PROBLEMS TO SOLVE:
A) In the forum post, reproduce the passage starting at "A relative of" and ending at "don't know about.", substituting "collars" for "corsets".
B) Answer these questions from the forum post:
(i) What does the relative mentioned in the post teach?
(ii) Michael Flanders was part of what act?
(iii) What illness caused Michael Flanders's difficulty breathing?
C) Continue the forum post from its last sentence.

Author: SunnyDaze
Date: 2023-10-03 09:56
Hi Fuzzy,
I wondered if there might have been other factors at play that are hard for us to figure out?
A relative of mine who is a singing teacher says that really old recordings of soprano singers sound very different because they all wore very tight corsets and couldn't breathe properly. I figure the clarinetists were probably all men, but they may have had other stuff going on that we don't know about.
I'm thinking, for example, during some periods the hall would have been full of people smoking cigarettes, and dense smoke outside making the buildings black and affecting breathing. At other periods there would have been respiratory diseases circulating that might have affected things - for example back in the 1910s there would have been diphtheria, TB, and the new strain of flu, and later on there would have been polio doing the rounds. Michael Flanders of Flanders and Swann blasted on through as a professional singer, despite having difficulty breathing because of having had polio.

(Dataset entries)
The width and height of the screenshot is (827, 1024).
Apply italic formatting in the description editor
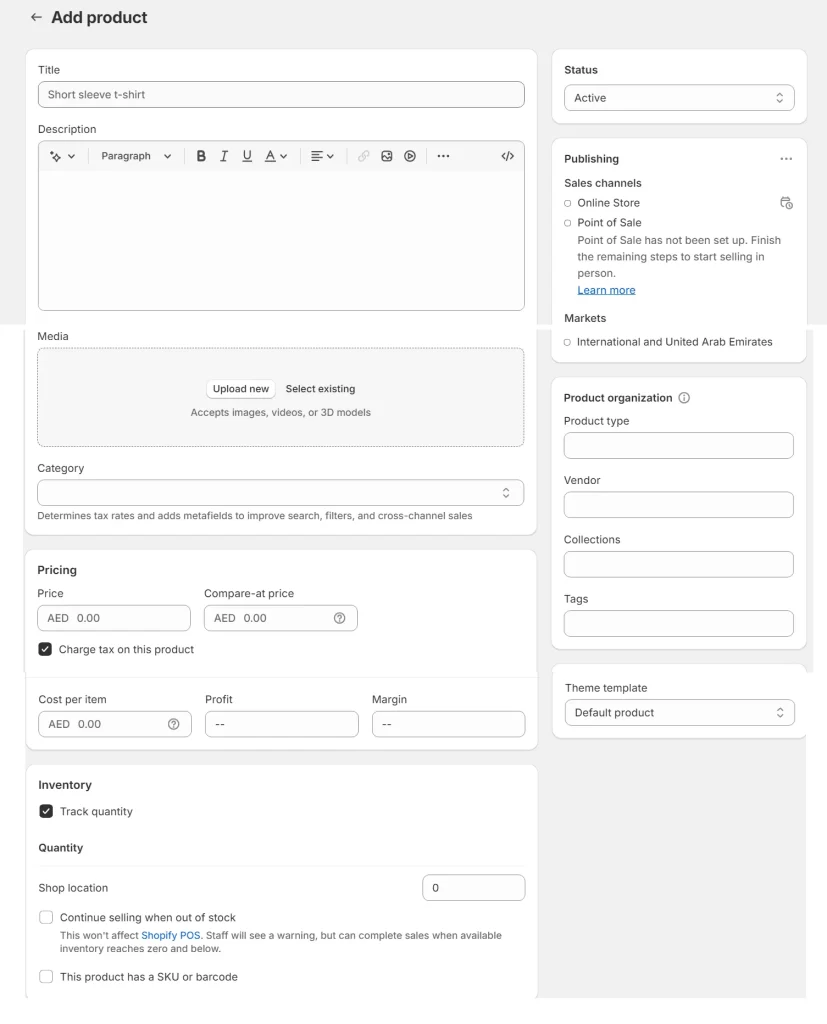(224, 156)
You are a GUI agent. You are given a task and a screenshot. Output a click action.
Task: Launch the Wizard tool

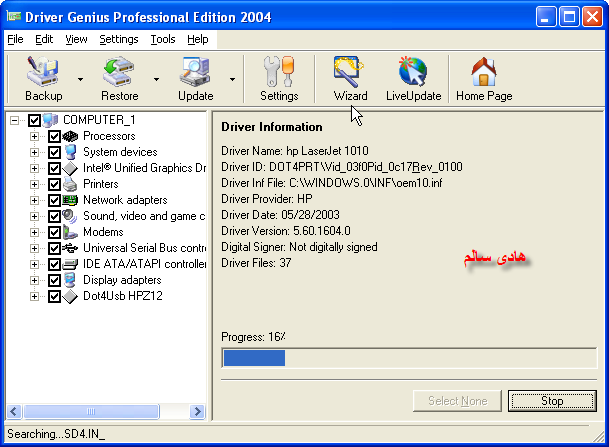(350, 73)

RESPONSE LIST:
A)
A relative of mine who is a singing teacher says that really old recordings of soprano singers sound very different because they all wore very tight collars and couldn't breathe properly. I figure the clarinetists were probably all men, but they may have had other stuff going on that we don't know about.

B)
(i) Singing.
(ii) Flanders and Swann.
(iii) Polio.

C)
When there was no recorded music, there would have been huge demand for performance in dance halls, so the players must have been really performing a lot, to large audiences, who might mostly have been dancing rather than sitting staring at the musicians.
I suppose that realistically some of the guys that we hear on old recordings would have had some or all of these things to deal with, and that's before we take into account two world wars and the depression.
Once I think about all that, I can totally get what Karl says about playing for projection and dynamics, and less about the covered sound for close recording equipment.